I’ve been busy and worn out lately and now I find myself with three weeks worth of news and thoughts to share. Let’s jump into it!
Two weeks ago I visited MD Anderson for a follow-up scan and visit with my oncologist. The news was meh. There has possibly been a very small amount of growth of a few existing spots, though most of them were stable. My blood marker dropped precipitously, which is a good sign, and also confusing when taken with the CT findings. The plan is to do four more doses of the more intense regimen I’ve been on – if we see growth next time then we’ll move onto a new drug.
The CT also revealed that I have a small blood clot in one of my lungs and that when I thought I pulled a muscle from coughing last month, I actually fractured a rib. To deal with the blood clot I have to give myself daily injections of a blood thinner. The fractured rib is healing well and is a reminder that my bones are fragile and I need to be really proactive in shutting down coughing.
Logically I’m fine with all this news. I can handle four more doses of this drug, and I can suck it up and give myself tiny injections for 2 months. But emotionally it’s been much harder. I’m feeling tired of non-stop chemo and just of being a sick person. I wish I could take a break for a bit and come back to cancer refreshed.
Yesterday I had the humbling experience of bottoming out at a friend’s house. After a few hours of sitting doing a jigsaw puzzle I became so dizzy I had to lie down. Eventually my friend had to drive me home because I wasn’t safe behind the wheel. This is a good friend who took it all in stride and was so loving, but it was so hard and vulnerable for me to experience. Not being healthy enough to sit upright for more than a few hours is embarrassing – I don’t think of myself as that sick, but apparently I am. Upon getting home I finally figured out I was super dehydrated, and I’m still trying to replace the electrolytes and fluids I lost.
And finally, to bury the lede, I’m ready to share some of the exciting news I referenced in my last post.
First up, I’ll be performing my song live at an event later this week. Here is the page with more information about the event. I’ve never performed the song live, but am really excited about the opportunity to share it and talk about how amazing it was for me to participate in the program.

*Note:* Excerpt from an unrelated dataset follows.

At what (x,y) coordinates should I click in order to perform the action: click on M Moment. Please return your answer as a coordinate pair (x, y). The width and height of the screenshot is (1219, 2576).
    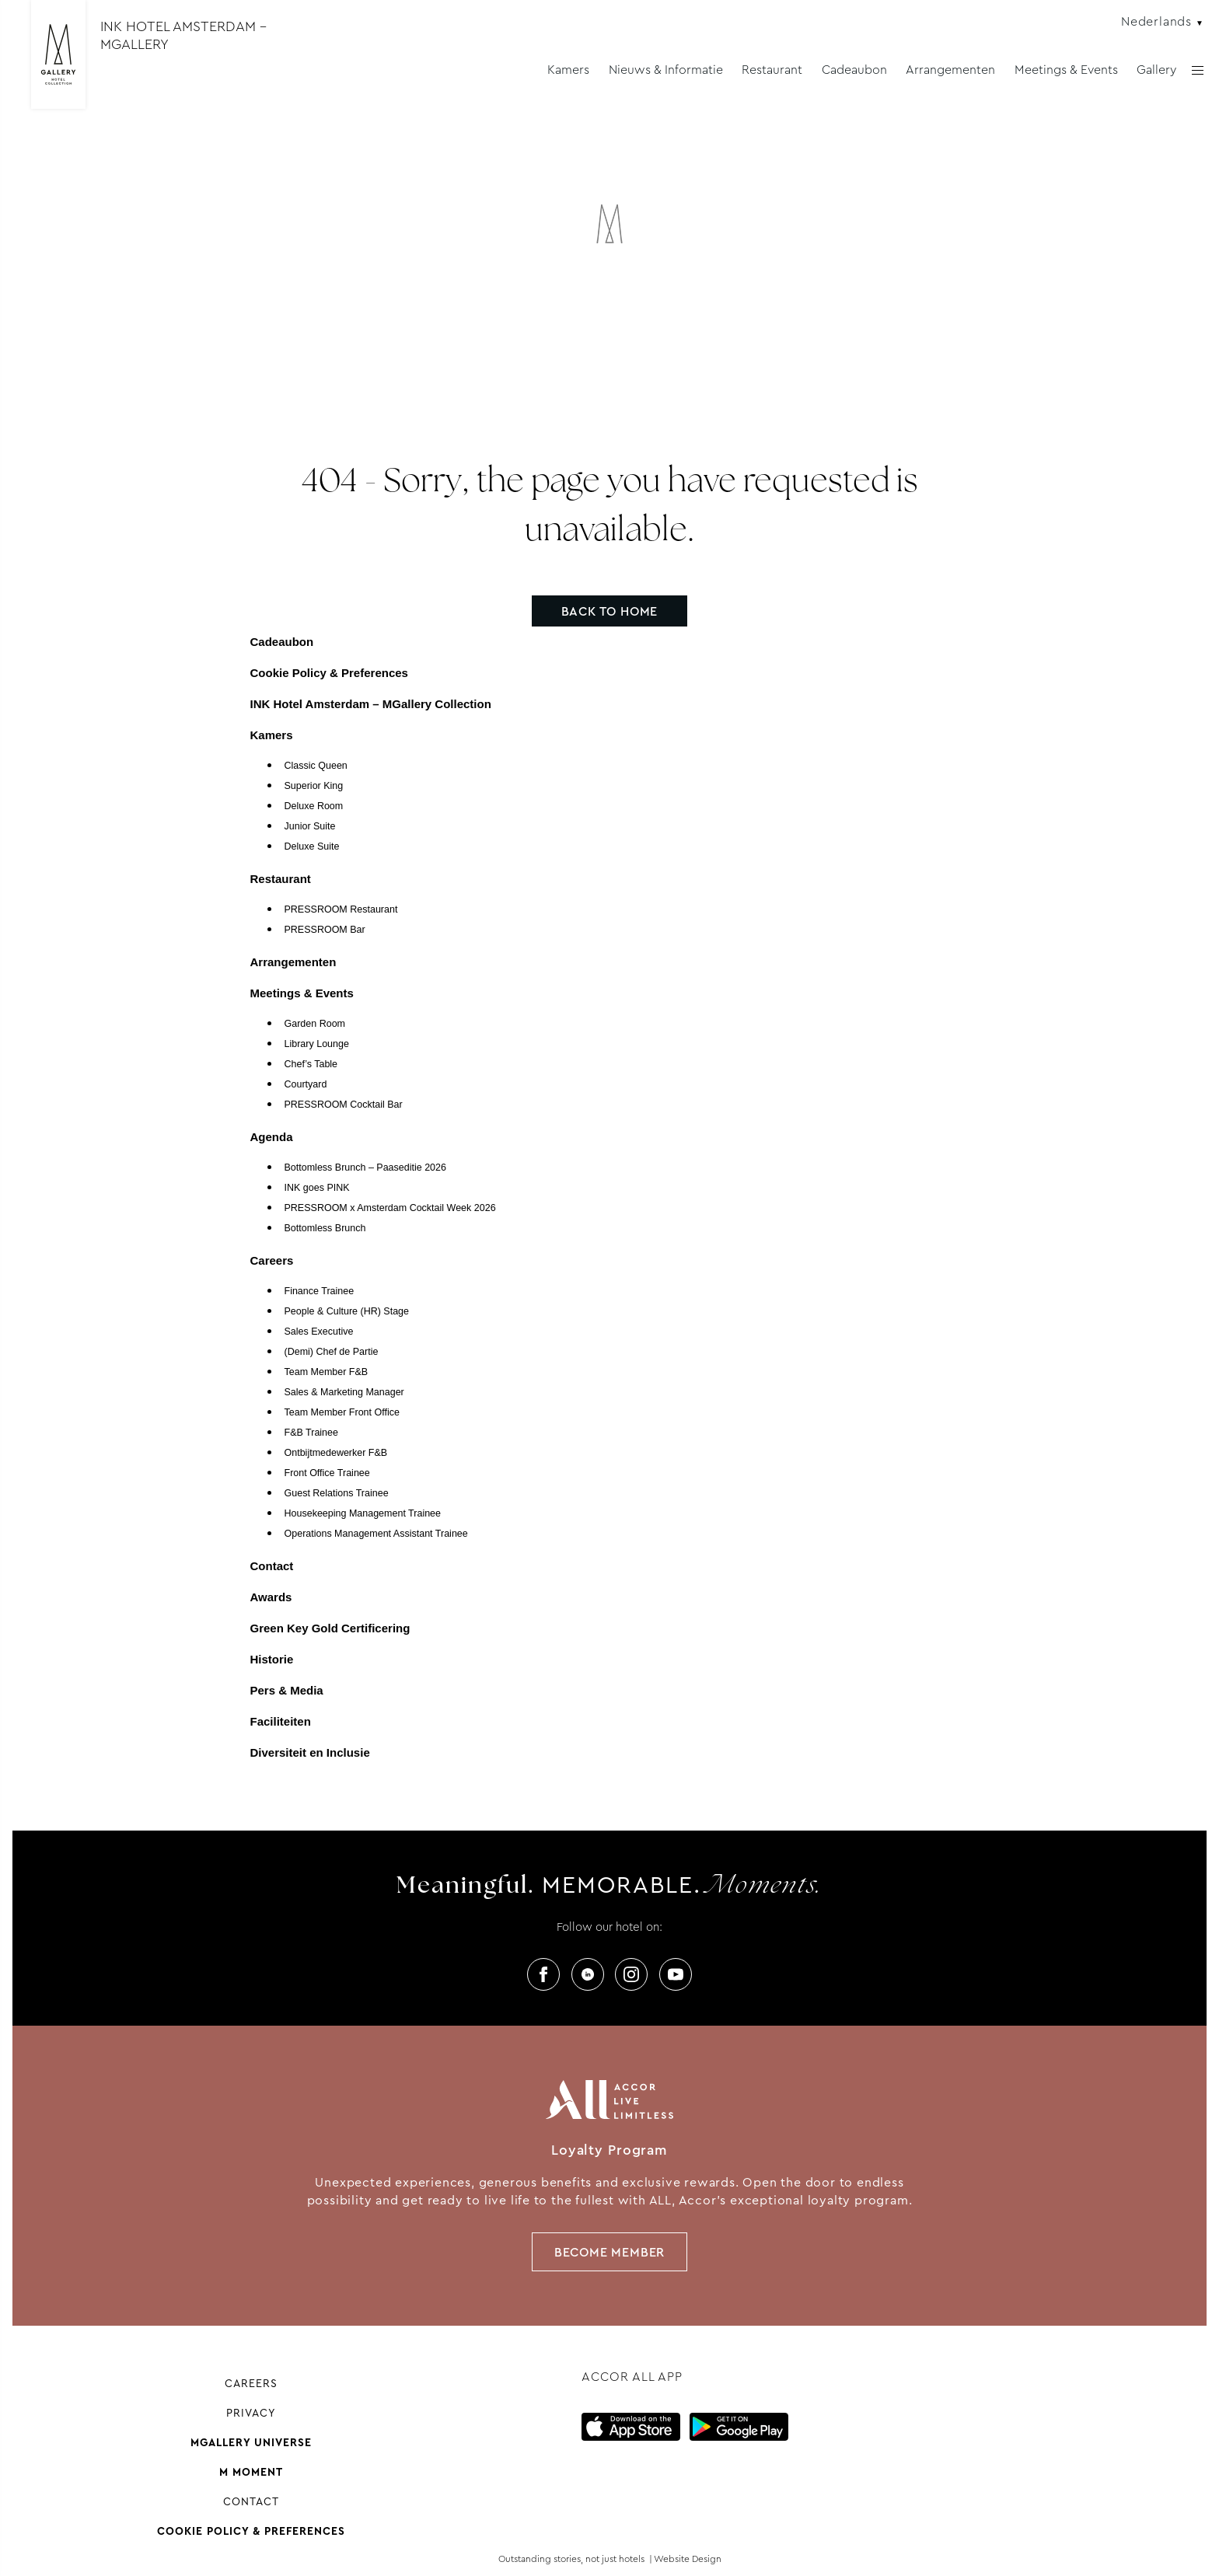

And the other amazing thing is that I’ll be speaking on a panel at SXSW. Here is a link to the panel description – I’ll be speaking about my experiences as a cancer patient and why I think the new Livestrong Cancer Institutes model is going to be beneficial to cancer survivors. I’m honored that they invited me to participate and am pretty excited that I also get a badge to enjoy some of the rest of the SXSW festivities!
That’s plenty of catch up for today. This week I’m going to focus on self-care and try to be in a better place for my next infusion in a week.